Gingrich also notes how Clark’s map of misreading extends to the Middle East: “A similar spirit comes into play in Candidate Clark’s discussion of the Middle East. Referring to a moment in early 2002, he asserts that ‘the ongoing conflict between the Israelis and the Palestinians suddenly exploded with Israeli military incursions into several West Bank Palestinian areas… outrage and a wave of protests in the Arab world.’ No Palestinian propagandist could have written a more one-sided version of history. At no point does he note the deliberate bombing of civilians by terrorists as a prelude to Israeli actions.”
Gingrich provides some salient details concerning Clark’s recommendations on where we go from here: “As for the war on terror at the moment: On one hand Candidate Clark says the Army is overextended; on the other, he would double the number of soldiers in Iraq.
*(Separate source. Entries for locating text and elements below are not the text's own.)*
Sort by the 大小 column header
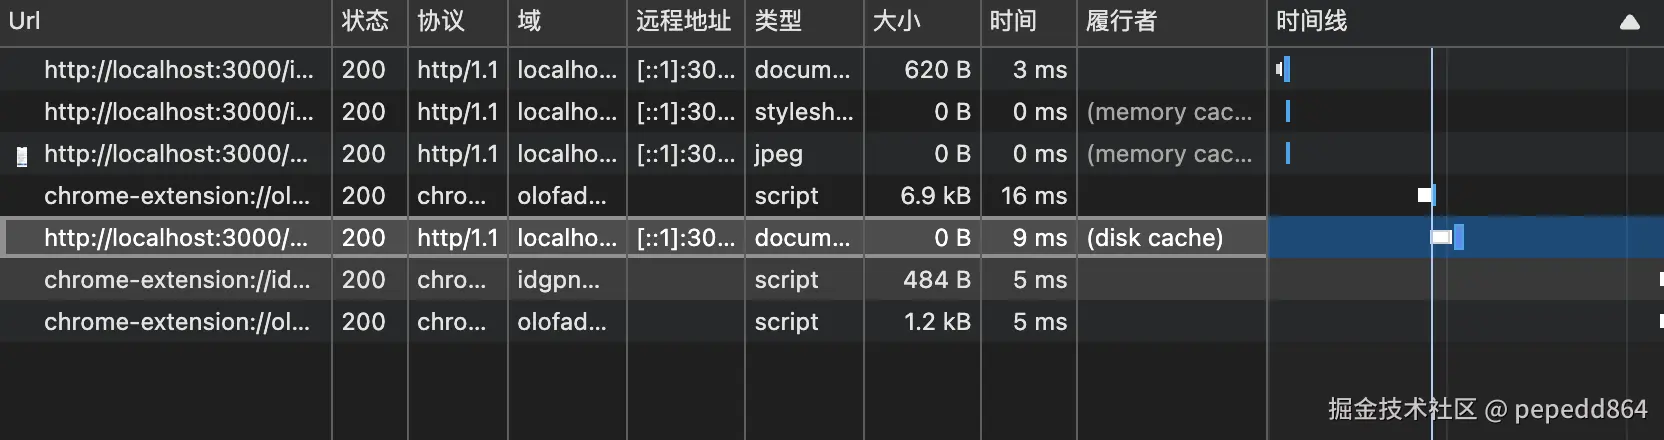Screen dimensions: 1664x440 [896, 21]

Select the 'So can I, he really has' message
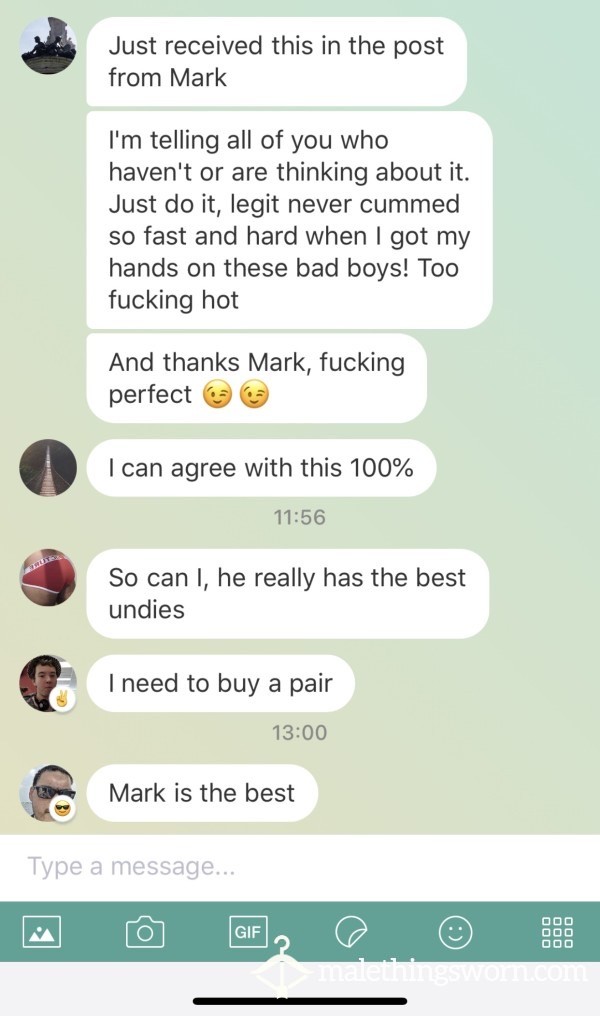(x=288, y=594)
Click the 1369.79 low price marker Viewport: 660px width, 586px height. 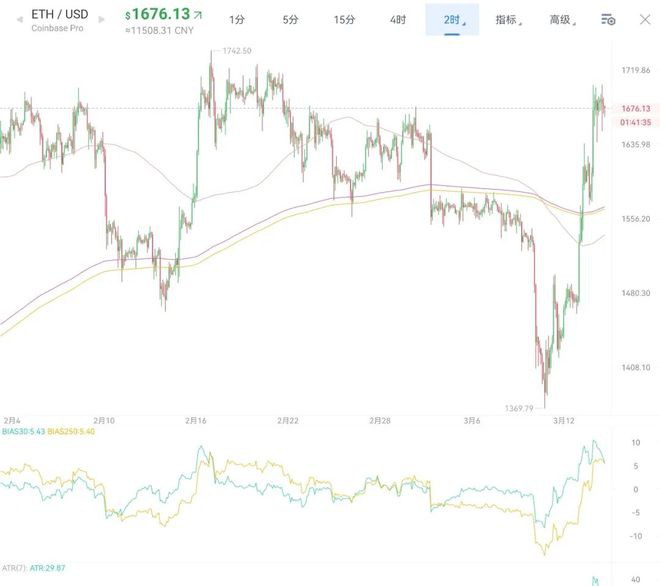point(519,408)
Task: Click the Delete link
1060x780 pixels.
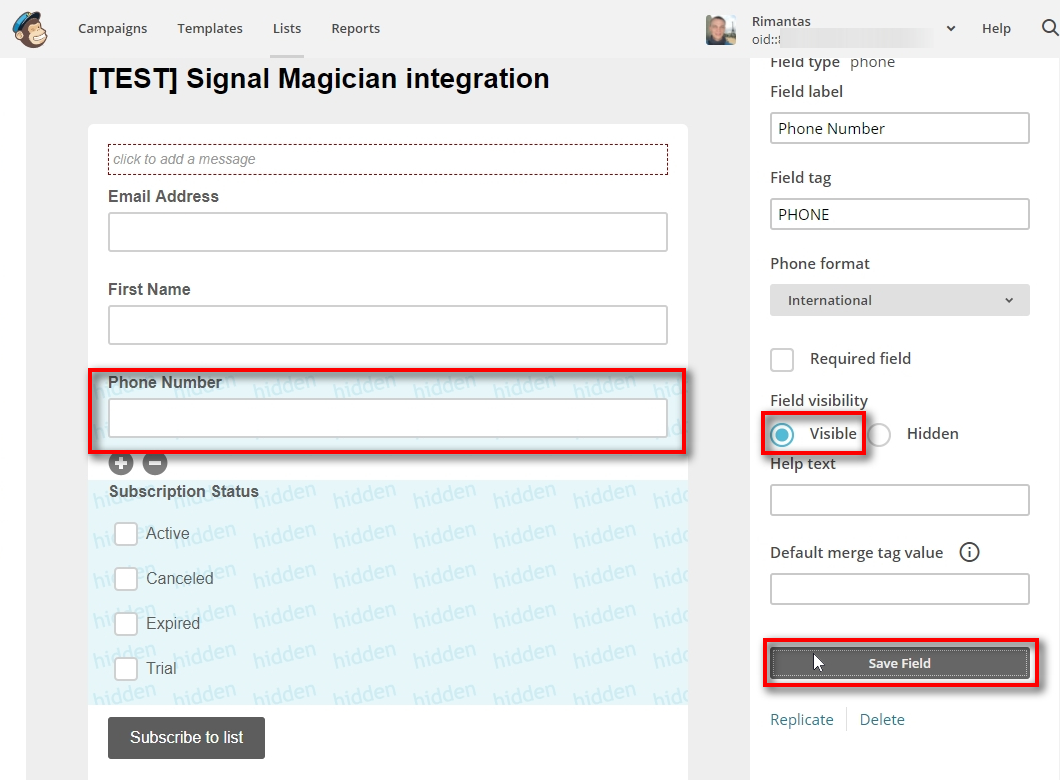Action: coord(882,720)
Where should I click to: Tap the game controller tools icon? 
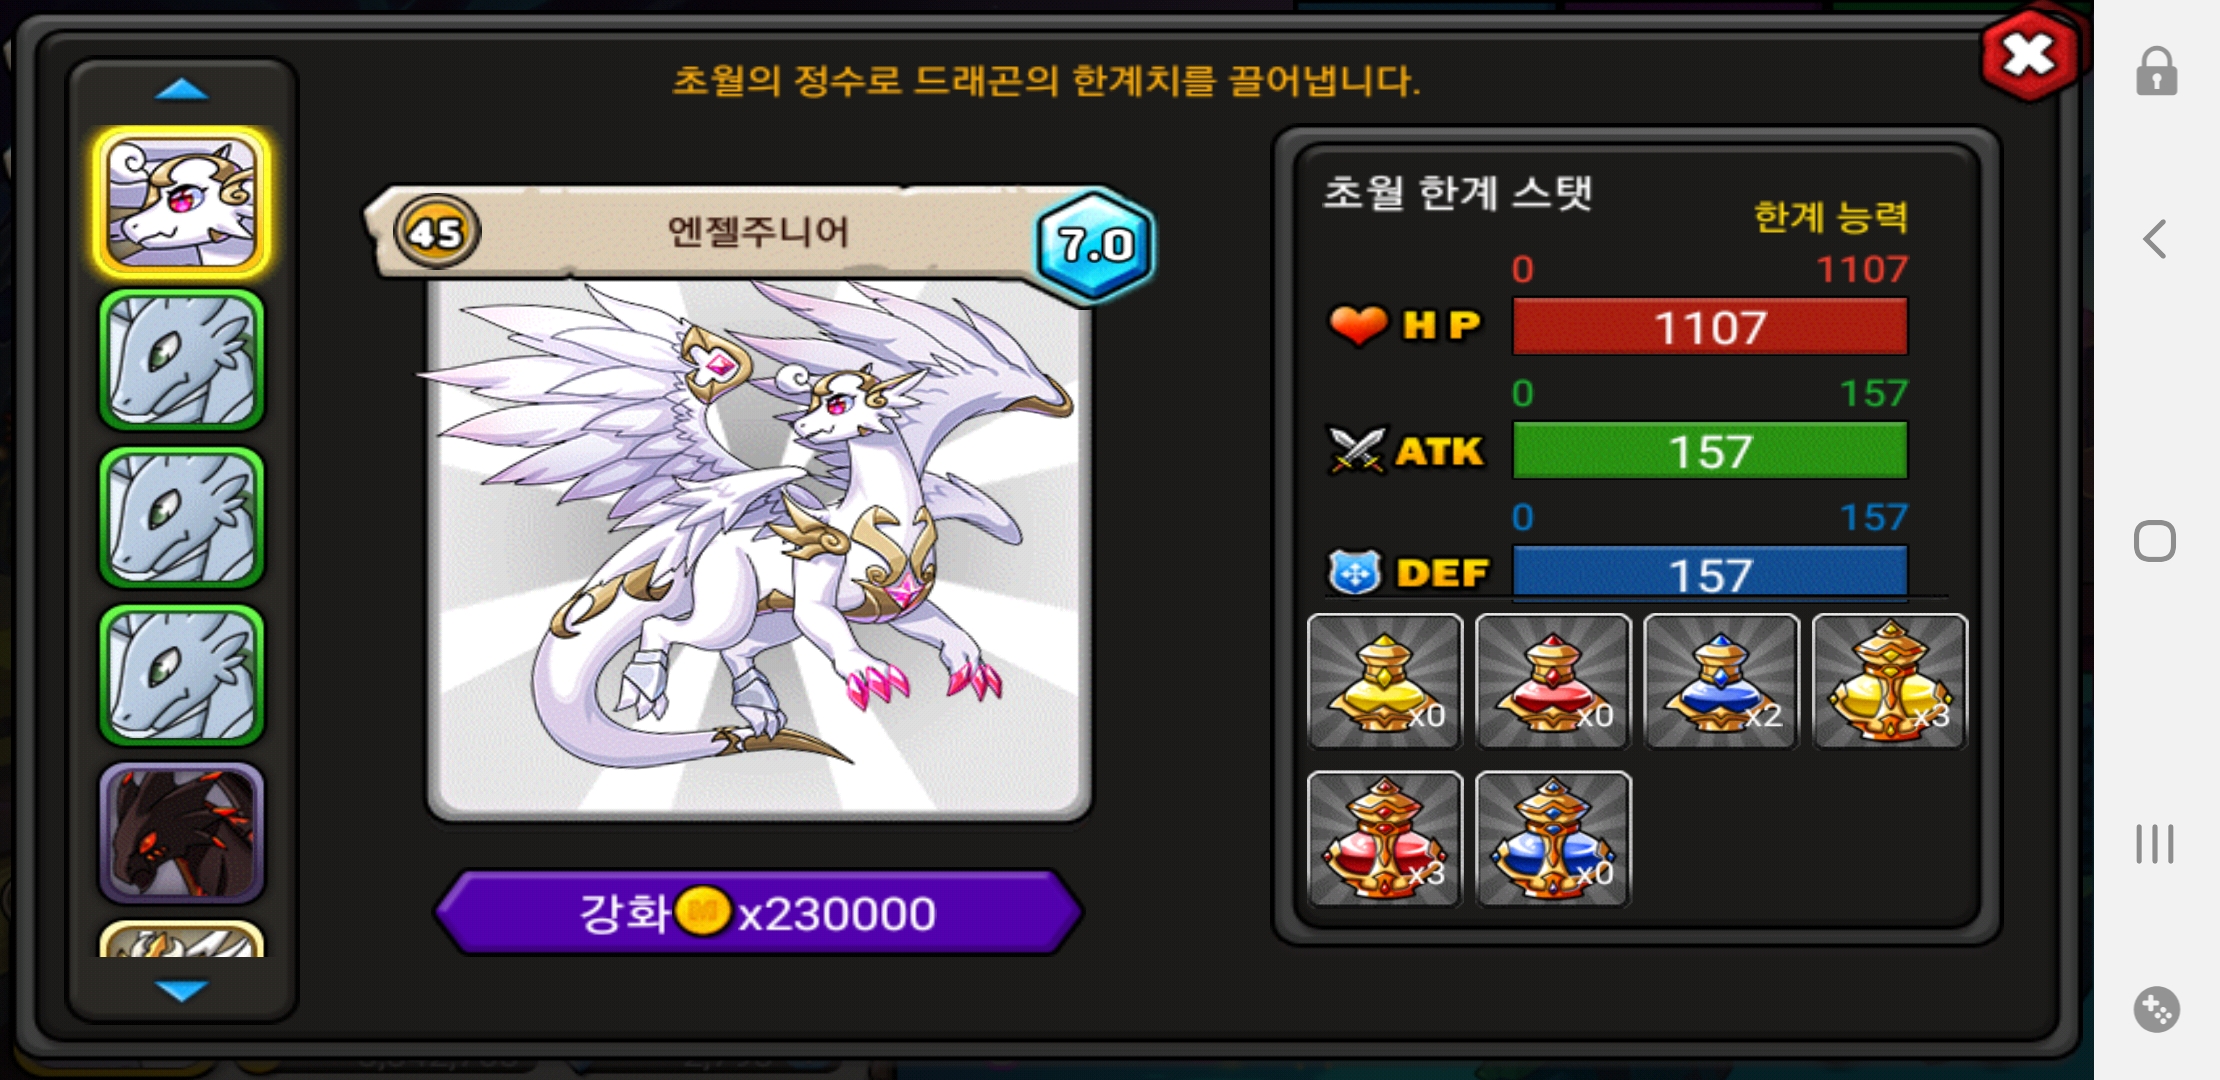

The result, of course, would simply be more American targets and more Iraqi resentment. (What we need in Iraq is a rapid buildup of Iraqi security forces so that Iraqis are able to govern themselves.) At home, Candidate Clark worries about terror-war prisoners being held in an American system that ‘might provide inappropriate defendants’ rights.’ He wants to seek ‘the greater force of international law’ and implies that such a concession would force the Europeans to change their behavior toward Iran and other states — an unlikely scenario if ever there was one.”
Gingrich summarizes the potential appeal of Clark’s vision to those who loved Clinton foreign policy: “For those who believe lawyers can replace soldiers and courts can replace battlefields in defeating terrorists and dictators, they have found their candidate. For those who believe that Kosovo was a greater success than Afghanistan and Iraq, they have found their candidate. For those who believe that, instead of invading, we should have spent several years arguing with France and Germany to create a coalition that would have bombed Iraq endlessly while Saddam set about destroying the oil fields, they have found their candidate. Finally, for those who believe Israel is the aggressor and the terrorist bombings can be ignored, they have found their candidate.”
I would characterize Gingrich’s conclusion as optimistic: “‘Winning Modern Wars’ will prove to be a useful book, but probably more to Karl Rove and the Bush-Cheney campaign than to its author’s presidential ambition.”